Calling it “a potential game-changer" for start-ups and small businesses, President Obama has signed legislation that will, depending on your point of view, either improve the economy by creating jobs or pave the way for the wholesale fleecing of unwitting investors, many of them older Americans.
The bill, styled the JOBS (Jumpstart Our Business Startups) Act, sailed through the House by a vote of 380-41, with lawmakers from both parties hailing it as a way to boost a languid economy, and through the Senate by a vote of 73-26. President Obama has said that he will sign the legislation.
The JOBS Act aims to free entrepreneurs of regulatory red tape, making it easier for “emerging growth companies” to raise capital. That, argue the bill’s proponents, including a large number of venture capitalists, will help create jobs, as well as innovative enterprises.
Obama said that the legislation represents "exactly the kind of bipartisan action we should be taking in Washington to help our economy."
Critics of the measure, who’ve called it everything from “a disgrace” (Arthur Levitt, former chairman of the Securities and Exchange Commission) to “investor rip-off legislation” (journalist Robert Kuttner), say that it will roll back important investor protections, including some put in place in 2002 after the Enron and WorldCom accounting scandals.
The JOBS Act will change the rules in three major ways.
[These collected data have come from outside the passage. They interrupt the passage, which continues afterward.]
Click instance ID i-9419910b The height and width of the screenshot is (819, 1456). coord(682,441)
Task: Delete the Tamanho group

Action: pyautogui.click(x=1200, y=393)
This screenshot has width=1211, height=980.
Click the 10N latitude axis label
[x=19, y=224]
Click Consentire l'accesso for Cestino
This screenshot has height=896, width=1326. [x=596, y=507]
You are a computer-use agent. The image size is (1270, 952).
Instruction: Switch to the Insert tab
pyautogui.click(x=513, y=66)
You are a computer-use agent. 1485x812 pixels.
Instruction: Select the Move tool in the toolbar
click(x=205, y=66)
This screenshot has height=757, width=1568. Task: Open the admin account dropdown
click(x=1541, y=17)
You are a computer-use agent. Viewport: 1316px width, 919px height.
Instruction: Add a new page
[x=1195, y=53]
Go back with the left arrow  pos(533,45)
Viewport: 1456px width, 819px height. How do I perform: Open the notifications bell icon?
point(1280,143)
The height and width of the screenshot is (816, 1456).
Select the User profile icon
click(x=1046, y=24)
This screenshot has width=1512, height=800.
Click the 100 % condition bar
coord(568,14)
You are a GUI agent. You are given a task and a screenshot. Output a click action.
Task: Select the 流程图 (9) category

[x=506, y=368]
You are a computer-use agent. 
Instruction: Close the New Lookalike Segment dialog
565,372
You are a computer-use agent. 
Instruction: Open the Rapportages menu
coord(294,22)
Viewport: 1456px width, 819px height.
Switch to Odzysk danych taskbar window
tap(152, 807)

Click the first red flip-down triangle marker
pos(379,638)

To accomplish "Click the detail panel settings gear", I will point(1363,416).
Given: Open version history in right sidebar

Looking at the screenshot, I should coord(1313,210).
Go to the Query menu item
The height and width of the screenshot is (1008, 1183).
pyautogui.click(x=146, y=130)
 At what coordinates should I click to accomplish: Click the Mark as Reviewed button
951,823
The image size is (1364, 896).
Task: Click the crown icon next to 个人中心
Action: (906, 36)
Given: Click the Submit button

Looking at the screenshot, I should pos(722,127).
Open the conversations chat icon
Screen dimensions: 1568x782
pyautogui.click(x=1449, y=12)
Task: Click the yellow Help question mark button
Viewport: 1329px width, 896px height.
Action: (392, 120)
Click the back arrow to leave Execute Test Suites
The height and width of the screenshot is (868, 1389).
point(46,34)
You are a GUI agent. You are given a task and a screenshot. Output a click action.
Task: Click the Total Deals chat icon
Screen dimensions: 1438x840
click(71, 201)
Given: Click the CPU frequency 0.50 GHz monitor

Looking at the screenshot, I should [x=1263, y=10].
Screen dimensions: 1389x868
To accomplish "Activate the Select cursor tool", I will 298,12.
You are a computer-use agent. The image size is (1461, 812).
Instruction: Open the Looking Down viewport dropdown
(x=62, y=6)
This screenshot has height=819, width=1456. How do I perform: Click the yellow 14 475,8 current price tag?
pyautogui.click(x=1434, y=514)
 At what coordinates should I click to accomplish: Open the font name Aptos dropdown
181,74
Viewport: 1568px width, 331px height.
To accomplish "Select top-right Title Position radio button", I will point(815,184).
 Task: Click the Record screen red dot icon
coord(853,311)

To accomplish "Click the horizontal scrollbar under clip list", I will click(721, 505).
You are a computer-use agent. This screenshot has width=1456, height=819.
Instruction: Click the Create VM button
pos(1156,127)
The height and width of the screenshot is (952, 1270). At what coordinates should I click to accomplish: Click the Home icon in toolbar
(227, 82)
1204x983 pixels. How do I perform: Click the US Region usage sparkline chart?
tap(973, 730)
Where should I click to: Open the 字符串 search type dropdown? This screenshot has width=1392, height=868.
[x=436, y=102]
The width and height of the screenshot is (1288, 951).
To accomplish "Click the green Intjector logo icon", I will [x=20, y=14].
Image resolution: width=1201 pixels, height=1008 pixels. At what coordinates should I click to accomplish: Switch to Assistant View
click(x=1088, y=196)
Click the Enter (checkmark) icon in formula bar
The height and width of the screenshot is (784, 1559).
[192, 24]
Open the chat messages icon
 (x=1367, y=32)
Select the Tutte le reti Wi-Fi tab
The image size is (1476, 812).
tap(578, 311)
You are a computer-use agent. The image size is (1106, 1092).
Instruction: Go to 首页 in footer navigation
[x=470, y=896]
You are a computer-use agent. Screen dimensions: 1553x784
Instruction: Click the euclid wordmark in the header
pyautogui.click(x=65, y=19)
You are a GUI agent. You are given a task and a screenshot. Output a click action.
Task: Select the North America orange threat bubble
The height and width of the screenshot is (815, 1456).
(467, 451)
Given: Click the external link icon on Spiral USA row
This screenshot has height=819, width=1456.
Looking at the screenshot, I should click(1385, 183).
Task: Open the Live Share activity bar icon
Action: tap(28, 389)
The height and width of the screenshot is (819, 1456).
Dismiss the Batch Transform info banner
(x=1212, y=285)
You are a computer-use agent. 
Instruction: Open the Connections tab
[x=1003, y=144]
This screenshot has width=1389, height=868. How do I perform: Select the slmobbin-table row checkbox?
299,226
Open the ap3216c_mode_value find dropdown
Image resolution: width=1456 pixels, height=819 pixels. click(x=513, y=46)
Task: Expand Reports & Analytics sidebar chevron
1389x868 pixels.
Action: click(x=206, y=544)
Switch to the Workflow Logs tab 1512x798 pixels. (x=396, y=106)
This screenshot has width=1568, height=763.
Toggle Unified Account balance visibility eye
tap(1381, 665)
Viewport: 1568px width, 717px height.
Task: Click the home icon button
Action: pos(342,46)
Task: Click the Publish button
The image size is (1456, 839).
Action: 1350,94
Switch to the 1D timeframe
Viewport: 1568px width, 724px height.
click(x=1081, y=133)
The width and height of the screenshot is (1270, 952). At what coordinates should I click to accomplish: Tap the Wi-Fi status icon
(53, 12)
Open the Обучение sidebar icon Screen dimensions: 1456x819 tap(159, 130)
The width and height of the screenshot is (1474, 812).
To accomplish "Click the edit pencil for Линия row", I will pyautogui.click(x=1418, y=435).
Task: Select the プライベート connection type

1. It will exempt companies with annual revenue of less than $1 billion from certain financial disclosure and governance requirements in connection with initial public offerings (IPOs) of stock. Under current law, companies that seek to go public are required to file detailed disclosure documents about their finances and operations with the Securities and Exchange Commission, which vets the filings before it authorizes IPOs.
2. The law will allow small companies to raise up to $1 million a year through “crowdfunding” — the sale of small amounts of stock to many investors — without registering the shares for public trading with the SEC.
3. Under current law, small companies that offer and sell stock under a provision of the Securities Act that allows them to bypass normal SEC registration are barred from general solicitation of investors. The law will free those companies to solicit investors virtually without restriction.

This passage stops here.